# Awesome day on Navarre Beach 1/3



## Pilar (Oct 28, 2014)

The new year couldn't have started better! We hit the beach around 8 am, and finished at sundown. The surf, and wind was really strong as the day started, but it turned out to be a great day. We ended up pulling in eight black drum, three nice pompano, had to release a redfish that was just over limit (28"), and a handful of cats. I had a friend visiting for the holiday, so it was fun to put him on some fish..although I caught most of them because he kept missing bites. With the cold temps coming this week, I figure the water temps will drop enough to effectively end surf fishing for me until spring. 

























I also landed the biggest pompano I have caught yet, on Jan 1st. 20.5", I was ecstatic!


----------



## TJ Hooker (May 22, 2011)

Nice catch


----------



## jcallaham (Dec 13, 2009)

nice ! thats then kind of day that keeps us surf fishing


----------



## soup4smitty (Sep 13, 2014)

Nice job Pilar, nice fish, I am jealous! I am new to surf fishing, I fished about 3 hours New Years day on Johnson Beach and was shut out. What were you using for bait?


----------



## wtbfishin (Dec 2, 2011)

Nice catch for sure!! That should be some kind of SLAM!:yes:


----------



## Mullethead (Oct 4, 2007)

wtbfishin said:


> Nice catch for sure!! That should be some kind of SLAM!:yes:


 :thumbsup: Nice - great work for January ! 

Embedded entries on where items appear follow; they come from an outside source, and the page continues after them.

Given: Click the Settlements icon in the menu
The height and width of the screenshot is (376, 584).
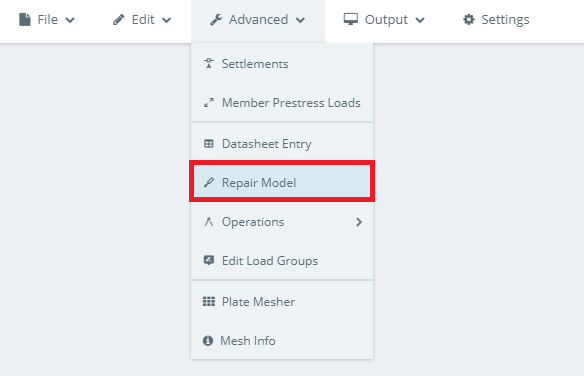Looking at the screenshot, I should click(x=209, y=63).
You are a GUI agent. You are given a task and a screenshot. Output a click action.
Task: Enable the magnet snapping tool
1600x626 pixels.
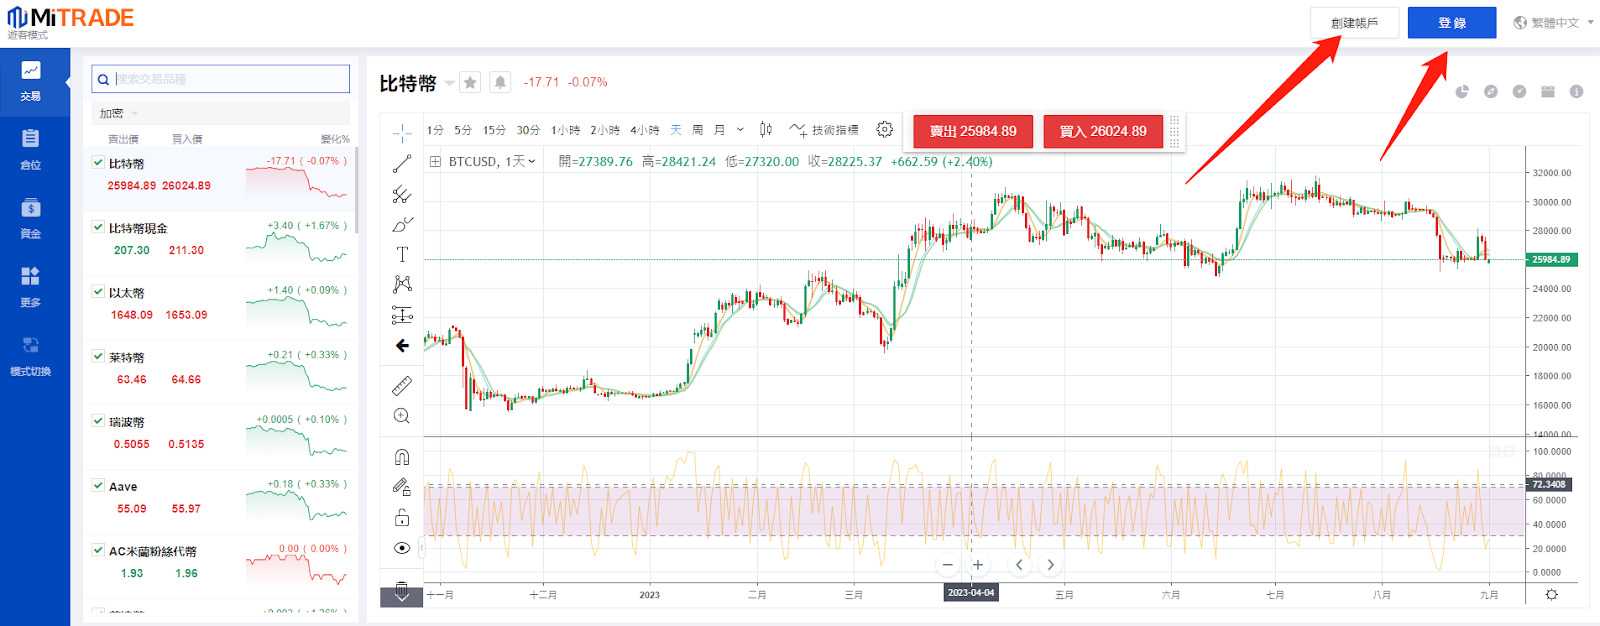pyautogui.click(x=402, y=457)
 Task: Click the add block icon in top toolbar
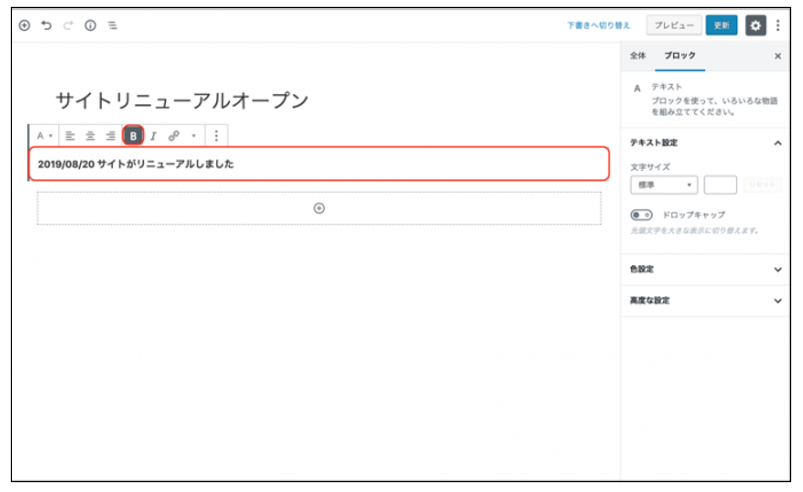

Throw in a whiting and sheepshead - and that would be beach grand slam !


----------



## Pilar (Oct 28, 2014)

jcallaham said:


> nice ! thats then kind of day that keeps us surf fishing


Thank you! By far the best day I've had in the surf yet.


----------



## Pilar (Oct 28, 2014)

soup4smitty said:


> Nice job Pilar, nice fish, I am jealous! I am new to surf fishing, I fished about 3 hours New Years day on Johnson Beach and was shut out. What were you using for bait?


I was using peeled shrimp mostly. I did have one carolina rig out with cut bait, but nothing was hitting it, so went with shrimp all day.


----------



## Pilar (Oct 28, 2014)

TJ Hooker said:


> Nice catch





wtbfishin said:


> Nice catch for sure!! That should be some kind of SLAM!:yes:


Thank you! We certainly had a blast. I kept telling my friend I've never had that many fish biting in a single outing.


----------



## Pilar (Oct 28, 2014)

Mullethead said:


> :thumbsup: Nice - great work for January !
> 
> Throw in a whiting and sheepshead - and that would be beach grand slam !


Not a single whiting. Actually, I haven't caught any whiting for approximately two months now. I still haven't caught a sheepie from the surf.


----------



## Charlietuna (May 2, 2014)

Pilar said:


> The new year couldn't have started better! We hit the beach around 8 am, and finished at sundown. The surf, and wind was really strong as the day started, but it turned out to be a great day. We ended up pulling in eight black drum, three nice pompano, had to release a redfish that was just over limit (28"), and a handful of cats. I had a friend visiting for the holiday, so it was fun to put him on some fish..although I caught most of them because he kept missing bites. With the cold temps coming this week, I figure the water temps will drop enough to effectively end surf fishing for me until spring.
> 
> View attachment 426977
> 
> ...


The TRIFECTA...very nice catch


----------



## rydabyk (Jun 8, 2008)

Wow! Good catch!


----------



## GROUPERKING (Sep 28, 2011)

Awesome winter surf fishing day. :thumbup:


----------



## coastie83 (Apr 20, 2014)

Killing it man! Guess your buddy brought the luck! I was gonna head out that day too but came down with the crud. Gonna head out Thursday and brave the cold. Been a slow winter for me. I've had spring fever since the begining of November.


----------



## Fishcontrolmybrain (Dec 31, 2014)

Pompano are measured to the fork of the tail, right? Just asking.


----------



## rydabyk (Jun 8, 2008)

Fishcontrolmybrain said:


> Pompano are measured to the fork of the tail, right? Just asking.


yep 11" at the fork.


----------